__Opdracht__. Noem alle partijen die volgens het artikel over woningisolatie al vóór 2022 verduurzaming van de gebouwde omgeving hoog op de agenda hadden staan.

__Te lezen fragment__.
####################

Ga direct naar de content

Al jarenlang hoog rendement van woningisolatie maakt subsidies vrijwel overbodig

Gepubliceerd om: oktober 25 2022

De energietransitie en de huidige hoge prijzen dwingen ons tot het verminderen van ons gasverbruik. Om van het gas af te gaan zullen alle woningen eerst goed geïsoleerd moeten worden. Hoeveel vermindering van gasverbruik levert woningisolatie op? En is isolatie ook rendabel vanuit een financieel oogpunt?

In het kort

– Woningisolatie leidt tot een blijvende gasverbruikafname van gemiddeld twintig procent.
– Dak- en muurisolatie leveren de meeste besparing op, en met een combinatie van maatregelen kan de gasrekening halveren.
– Met de hoge gasprijzen is het rendement op de woningisolatie gemiddeld 42 procent. Dit maakt subsidies vrijwel overbodig.

Verduurzaming van de gebouwde omgeving stond al voor 2022 hoog op de agenda van beleidsmakers, private investeerders en woningcorporaties. Als onderdeel van de klimaatambities moeten er, voor 2050, zeven miljoen woningen en één miljoen utiliteitsgebouwen van het gas worden gehaald. De inval van Rusland in Oekraïne en de daaropvolgende energiecrisis hebben van deze langetermijnambities een bittere noodzaak gemaakt, met een tijdslijn waarmee we liever vandaag dan morgen moeten beginnen. Naast vermindering van de afhankelijkheid van Russisch gas leiden de sterk gestegen prijzen van gas en elektriciteit tot een breed gevoelde energie-­armoede.

Het sleutelwoord is elektrificatie – woningen moeten van het gas af, en aan de vraag naar elektriciteit moet worden voldaan middels hernieuwbare bronnen, zowel in en op de woning, als centraal opgewekt via windmolens en zonneparken.

Echter, zonder isolatie geen elektrificatie. Het doel om alle woningen van het gas te halen is alleen te bereiken als woningen deugdelijk geïsoleerd zijn. Een niet-geïsoleerde woning is in de winter niet warm te krijgen met infraroodpanelen of een warmtepomp. Dus de energietransitie in de gebouwde omgeving begint met isolatiemaatregelen. Die maatregelen leiden niet alleen tot een vermindering van de CO2-uitstoot, maar de verbeterde energie-efficiëntie van woningen betekent ook een vermindering van de maandelijkse energielasten van de bewoners. Over de besparingen op de energierekening na woningisolatie bestaat er in de praktijk een algemene consensus dat dit een ‘goed rendement’ oplevert, maar die consensus is niet gebaseerd op grootschalig empirisch onderzoek.

####################

__Fragmenten uit dataset__.

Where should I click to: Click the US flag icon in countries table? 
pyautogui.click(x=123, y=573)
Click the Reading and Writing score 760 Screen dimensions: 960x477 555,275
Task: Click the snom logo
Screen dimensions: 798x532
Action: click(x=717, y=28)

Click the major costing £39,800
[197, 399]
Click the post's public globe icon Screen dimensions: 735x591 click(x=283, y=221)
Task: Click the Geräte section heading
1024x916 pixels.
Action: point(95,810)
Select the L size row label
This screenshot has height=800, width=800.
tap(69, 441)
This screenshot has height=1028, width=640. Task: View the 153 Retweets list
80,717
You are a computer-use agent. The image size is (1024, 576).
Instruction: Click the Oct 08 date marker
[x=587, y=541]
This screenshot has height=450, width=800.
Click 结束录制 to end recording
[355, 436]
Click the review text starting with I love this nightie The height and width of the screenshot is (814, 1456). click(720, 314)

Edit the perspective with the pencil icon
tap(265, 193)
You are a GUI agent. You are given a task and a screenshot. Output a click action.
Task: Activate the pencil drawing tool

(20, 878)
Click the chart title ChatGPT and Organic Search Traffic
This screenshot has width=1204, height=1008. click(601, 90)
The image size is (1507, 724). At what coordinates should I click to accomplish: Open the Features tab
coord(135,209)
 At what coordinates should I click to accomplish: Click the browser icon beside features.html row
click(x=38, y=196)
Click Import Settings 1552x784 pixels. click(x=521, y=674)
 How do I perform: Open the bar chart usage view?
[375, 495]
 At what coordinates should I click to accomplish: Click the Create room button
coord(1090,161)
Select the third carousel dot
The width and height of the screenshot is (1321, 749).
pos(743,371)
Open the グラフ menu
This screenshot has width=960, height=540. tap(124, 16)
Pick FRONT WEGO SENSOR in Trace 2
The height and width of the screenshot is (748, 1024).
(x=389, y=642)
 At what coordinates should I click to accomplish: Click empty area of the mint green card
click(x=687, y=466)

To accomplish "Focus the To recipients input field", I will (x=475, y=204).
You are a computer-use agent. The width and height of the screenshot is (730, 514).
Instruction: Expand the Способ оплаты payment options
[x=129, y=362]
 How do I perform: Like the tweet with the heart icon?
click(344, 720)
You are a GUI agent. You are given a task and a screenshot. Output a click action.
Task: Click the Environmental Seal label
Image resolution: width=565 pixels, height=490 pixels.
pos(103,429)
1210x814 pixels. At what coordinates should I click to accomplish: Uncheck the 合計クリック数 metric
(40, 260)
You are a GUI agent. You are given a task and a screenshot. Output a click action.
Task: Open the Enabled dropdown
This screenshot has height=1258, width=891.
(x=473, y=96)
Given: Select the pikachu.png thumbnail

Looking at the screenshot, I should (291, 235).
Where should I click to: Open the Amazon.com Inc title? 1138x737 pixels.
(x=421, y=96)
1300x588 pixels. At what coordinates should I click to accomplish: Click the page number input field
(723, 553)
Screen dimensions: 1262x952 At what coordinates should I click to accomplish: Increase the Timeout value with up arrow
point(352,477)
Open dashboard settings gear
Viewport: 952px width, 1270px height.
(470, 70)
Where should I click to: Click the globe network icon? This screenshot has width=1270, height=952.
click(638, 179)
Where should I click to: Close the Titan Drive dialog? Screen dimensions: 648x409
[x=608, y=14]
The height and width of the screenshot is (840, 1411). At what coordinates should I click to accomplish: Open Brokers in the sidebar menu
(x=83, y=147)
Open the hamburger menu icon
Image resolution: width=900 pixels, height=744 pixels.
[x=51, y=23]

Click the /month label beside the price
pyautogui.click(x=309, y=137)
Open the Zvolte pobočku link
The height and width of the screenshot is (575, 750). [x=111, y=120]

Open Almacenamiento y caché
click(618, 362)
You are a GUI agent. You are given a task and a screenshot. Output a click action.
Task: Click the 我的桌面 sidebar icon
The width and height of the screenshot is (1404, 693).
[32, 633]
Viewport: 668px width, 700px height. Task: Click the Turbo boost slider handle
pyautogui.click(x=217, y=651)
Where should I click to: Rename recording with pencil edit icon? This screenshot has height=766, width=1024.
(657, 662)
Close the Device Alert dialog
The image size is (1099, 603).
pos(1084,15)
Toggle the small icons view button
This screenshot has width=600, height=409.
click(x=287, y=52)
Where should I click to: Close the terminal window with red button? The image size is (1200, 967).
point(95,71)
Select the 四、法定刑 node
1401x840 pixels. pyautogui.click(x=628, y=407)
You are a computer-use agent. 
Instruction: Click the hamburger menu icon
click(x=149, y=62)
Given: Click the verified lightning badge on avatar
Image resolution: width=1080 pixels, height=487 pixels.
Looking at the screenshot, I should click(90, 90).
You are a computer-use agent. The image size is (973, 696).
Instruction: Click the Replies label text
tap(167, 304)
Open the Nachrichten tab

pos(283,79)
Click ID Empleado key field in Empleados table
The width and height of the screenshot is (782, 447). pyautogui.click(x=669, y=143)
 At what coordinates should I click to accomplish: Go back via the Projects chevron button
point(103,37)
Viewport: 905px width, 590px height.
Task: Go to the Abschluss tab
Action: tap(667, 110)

####################

__Jouw oplossing__. beleidsmakers, private investeerders en woningcorporaties